設問 |
1. 更年期と便秘についての文章の「では、なぜ更年期になると便秘」から「なアドバイスを受けましょう。」までを書き写してください。その際、「エストロゲン」を「卵胞ホルモン」に置き換えること。
2. 更年期と便秘についての文章の続きを、最後の文の後から書き足してください。

掲載文 |
更年期は、女性のライフステージの中で避けて通れない自然な過程です。この時期、体はホルモンバランスの大きな変化にさらされ、さまざまな症状を経験します。便秘もその代表的なひとつであり、更年期を迎えた多くの女性が悩まされます。
では、なぜ更年期になると便秘が増えるのでしょうか。ここでは更年期と便秘の関連性、その原因を詳しく解説します。
更年期と便秘の関係
更年期はおおよそ45歳から55歳の間に訪れ、卵巣の機能は次第に低下し、女性ホルモンのひとつであるエストロゲンの分泌が著しく減少します。エストロゲンは骨や血管、皮膚だけでなく、消化器の働きにも影響を与えるホルモンです。そのため減少すると腸の蠕動運動が鈍くなり、排便までの時間が長くなります。これが更年期に便秘が起こりやすい理由のひとつです。
便秘を招く更年期の主な原因
- ホルモンバランスの変化:エストロゲンの減少は腸の動きを弱め、便の進行を遅らせます。
- 水分保持能力の低下:エストロゲンは体の水分バランスにも関与しています。減少すると水分保持機能が低下し、便が硬くなりやすくなります。
- 生活習慣の変化:体調やメンタルの変化が運動量の減少やストレス増加につながり、腸の働きをさらに低下させます。
- 食生活の乱れ:食欲や味覚の変化、栄養バランスの偏りが便通のリズムに悪影響を与えます。
快適に過ごすための対策
更年期の便秘は、食物繊維を意識した食事、水分補給、適度な運動、ストレス緩和によって軽減できます。これらを日常に取り入れるだけでも腸の働きは改善しやすくなります。症状が続く場合は、自己判断で我慢せず、医療機関で専門的なアドバイスを受けましょう。

保存された記録:

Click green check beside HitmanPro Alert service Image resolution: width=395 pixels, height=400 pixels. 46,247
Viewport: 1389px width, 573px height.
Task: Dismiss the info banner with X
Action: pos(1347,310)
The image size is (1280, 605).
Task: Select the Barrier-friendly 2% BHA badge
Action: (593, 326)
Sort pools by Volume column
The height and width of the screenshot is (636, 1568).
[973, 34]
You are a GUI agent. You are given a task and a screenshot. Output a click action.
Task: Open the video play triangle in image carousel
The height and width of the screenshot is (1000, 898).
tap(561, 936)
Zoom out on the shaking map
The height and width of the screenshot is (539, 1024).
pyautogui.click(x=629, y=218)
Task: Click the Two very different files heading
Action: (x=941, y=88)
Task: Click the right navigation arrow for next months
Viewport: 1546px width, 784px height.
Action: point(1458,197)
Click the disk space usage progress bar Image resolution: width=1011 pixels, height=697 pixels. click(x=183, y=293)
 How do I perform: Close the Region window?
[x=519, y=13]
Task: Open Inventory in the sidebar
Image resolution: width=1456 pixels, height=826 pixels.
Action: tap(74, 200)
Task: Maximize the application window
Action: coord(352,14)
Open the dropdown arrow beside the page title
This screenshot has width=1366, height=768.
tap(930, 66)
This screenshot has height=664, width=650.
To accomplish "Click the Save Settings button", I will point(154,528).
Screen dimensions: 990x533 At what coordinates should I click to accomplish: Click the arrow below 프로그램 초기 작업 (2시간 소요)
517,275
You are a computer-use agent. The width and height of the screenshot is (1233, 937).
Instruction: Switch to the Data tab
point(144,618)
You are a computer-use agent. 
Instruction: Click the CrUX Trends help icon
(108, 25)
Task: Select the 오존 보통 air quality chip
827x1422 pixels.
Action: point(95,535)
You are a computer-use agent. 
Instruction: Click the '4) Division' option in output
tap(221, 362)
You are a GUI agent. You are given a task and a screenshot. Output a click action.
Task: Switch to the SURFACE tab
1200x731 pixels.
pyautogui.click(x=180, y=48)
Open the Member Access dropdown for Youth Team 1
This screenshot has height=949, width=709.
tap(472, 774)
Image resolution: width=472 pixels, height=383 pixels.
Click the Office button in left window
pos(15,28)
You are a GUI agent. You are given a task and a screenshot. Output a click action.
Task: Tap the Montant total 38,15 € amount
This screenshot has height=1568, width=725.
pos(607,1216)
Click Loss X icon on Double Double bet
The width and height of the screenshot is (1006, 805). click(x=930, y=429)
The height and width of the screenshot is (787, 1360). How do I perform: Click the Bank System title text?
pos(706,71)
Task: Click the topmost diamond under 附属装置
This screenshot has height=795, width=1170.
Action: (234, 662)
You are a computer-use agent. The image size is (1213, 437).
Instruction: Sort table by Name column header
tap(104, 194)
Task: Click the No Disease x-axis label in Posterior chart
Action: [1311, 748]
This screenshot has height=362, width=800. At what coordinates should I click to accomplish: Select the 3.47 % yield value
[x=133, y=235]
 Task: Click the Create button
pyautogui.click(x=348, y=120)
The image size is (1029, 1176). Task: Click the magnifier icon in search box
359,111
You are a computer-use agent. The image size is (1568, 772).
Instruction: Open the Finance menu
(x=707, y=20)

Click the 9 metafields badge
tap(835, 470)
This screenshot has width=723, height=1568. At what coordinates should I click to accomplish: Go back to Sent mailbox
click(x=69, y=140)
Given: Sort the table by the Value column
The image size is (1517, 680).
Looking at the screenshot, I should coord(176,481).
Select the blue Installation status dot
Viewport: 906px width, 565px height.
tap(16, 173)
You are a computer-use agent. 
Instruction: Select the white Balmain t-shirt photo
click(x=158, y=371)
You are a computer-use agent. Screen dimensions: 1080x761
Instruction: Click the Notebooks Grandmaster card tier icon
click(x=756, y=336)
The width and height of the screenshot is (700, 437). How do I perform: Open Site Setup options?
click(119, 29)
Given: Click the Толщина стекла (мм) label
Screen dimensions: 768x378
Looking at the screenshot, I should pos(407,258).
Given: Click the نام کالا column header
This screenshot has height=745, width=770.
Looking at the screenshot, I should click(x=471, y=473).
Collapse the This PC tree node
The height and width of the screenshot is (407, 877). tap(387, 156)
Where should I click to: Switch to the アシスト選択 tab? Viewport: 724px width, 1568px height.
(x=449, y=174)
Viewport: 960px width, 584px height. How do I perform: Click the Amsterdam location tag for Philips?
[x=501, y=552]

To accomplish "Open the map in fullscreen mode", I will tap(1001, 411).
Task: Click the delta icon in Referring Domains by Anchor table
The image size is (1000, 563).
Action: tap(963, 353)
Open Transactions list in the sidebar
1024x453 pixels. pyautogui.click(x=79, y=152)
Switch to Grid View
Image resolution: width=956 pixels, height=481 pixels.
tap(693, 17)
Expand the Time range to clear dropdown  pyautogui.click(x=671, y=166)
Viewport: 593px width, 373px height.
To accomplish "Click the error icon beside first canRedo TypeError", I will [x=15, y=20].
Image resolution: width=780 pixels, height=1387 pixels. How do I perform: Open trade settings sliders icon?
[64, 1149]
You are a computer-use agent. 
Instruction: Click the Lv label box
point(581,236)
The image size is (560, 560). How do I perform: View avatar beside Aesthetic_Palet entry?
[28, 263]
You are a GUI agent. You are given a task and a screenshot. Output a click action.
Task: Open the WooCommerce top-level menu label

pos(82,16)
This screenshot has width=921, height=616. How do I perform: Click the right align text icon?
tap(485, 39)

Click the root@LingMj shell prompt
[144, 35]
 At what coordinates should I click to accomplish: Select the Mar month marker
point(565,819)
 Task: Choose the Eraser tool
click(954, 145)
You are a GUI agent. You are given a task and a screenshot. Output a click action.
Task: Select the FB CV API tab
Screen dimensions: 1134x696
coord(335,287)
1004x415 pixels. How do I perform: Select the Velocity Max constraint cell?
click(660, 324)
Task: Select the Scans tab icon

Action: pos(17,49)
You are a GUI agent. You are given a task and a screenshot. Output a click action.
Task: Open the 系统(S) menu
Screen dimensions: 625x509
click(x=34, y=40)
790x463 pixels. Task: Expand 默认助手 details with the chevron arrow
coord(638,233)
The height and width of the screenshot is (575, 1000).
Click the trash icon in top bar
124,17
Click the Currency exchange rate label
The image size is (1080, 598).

各設問の解答 |
1.
では、なぜ更年期になると便秘が増えるのでしょうか。ここでは更年期と便秘の関連性、その原因を詳しく解説します。
更年期と便秘の関係
更年期はおおよそ45歳から55歳の間に訪れ、卵巣の機能は次第に低下し、女性ホルモンのひとつである卵胞ホルモンの分泌が著しく減少します。卵胞ホルモンは骨や血管、皮膚だけでなく、消化器の働きにも影響を与えるホルモンです。そのため減少すると腸の蠕動運動が鈍くなり、排便までの時間が長くなります。これが更年期に便秘が起こりやすい理由のひとつです。
便秘を招く更年期の主な原因
- ホルモンバランスの変化:卵胞ホルモンの減少は腸の動きを弱め、便の進行を遅らせます。
- 水分保持能力の低下:卵胞ホルモンは体の水分バランスにも関与しています。減少すると水分保持機能が低下し、便が硬くなりやすくなります。
- 生活習慣の変化:体調やメンタルの変化が運動量の減少やストレス増加につながり、腸の働きをさらに低下させます。
- 食生活の乱れ:食欲や味覚の変化、栄養バランスの偏りが便通のリズムに悪影響を与えます。
快適に過ごすための対策
更年期の便秘は、食物繊維を意識した食事、水分補給、適度な運動、ストレス緩和によって軽減できます。これらを日常に取り入れるだけでも腸の働きは改善しやすくなります。症状が続く場合は、自己判断で我慢せず、医療機関で専門的なアドバイスを受けましょう。

2.
薬を飲んでも大丈夫?妊娠中の便秘対策

妊娠は女性の体に多くの変化をもたらします。その一つが便秘です。ホルモンバランスの変動、子宮による腸の圧迫、鉄分補給剤の副作用などが原因となり、多くの妊婦が不快感を抱えます。
妊娠中の便秘を安全に解消するためには、まず薬に頼る前に生活習慣を見直すことが基本です。特に薬の使用は胎児への影響を考慮し、医師と十分に相談する必要があります。
生活習慣の改善ポイント
- 水分補給:水分が不足すると便が硬くなり排出しにくくなります。こまめな水分摂取を意識しましょう。
- 食物繊維の摂取:野菜、果物、全粒穀物、豆類をバランスよく取り入れ、腸の動きを促します。
- 適度な運動:ウォーキングやマタニティヨガなど、妊娠期でも安全に行える運動を取り入れます。
- 規則正しい生活:食事・睡眠・活動のリズムを一定に保つことで腸の働きが安定します。
- 排便習慣の定着:便意を我慢せず、毎日決まった時間にトイレへ行く習慣を持ちましょう。
薬の使用について
妊娠中はどの薬も胎児に影響する可能性があります。便秘が長引く場合でも、薬を使う前に必ず医師に相談してください。多くの場合、生活習慣の改善だけで症状は改善します。それでも効果が出ない場合は、医師が安全と判断した便秘薬を処方することがあります。自己判断で市販薬を使用するのは避けましょう。
一義流気功治療院では、女性の便秘にどう対応するの?

それでは一義流気功では、女性の便秘にどう対応するのでしょうか。腸の機能を活性化、正常化させる方向性で働きかけます。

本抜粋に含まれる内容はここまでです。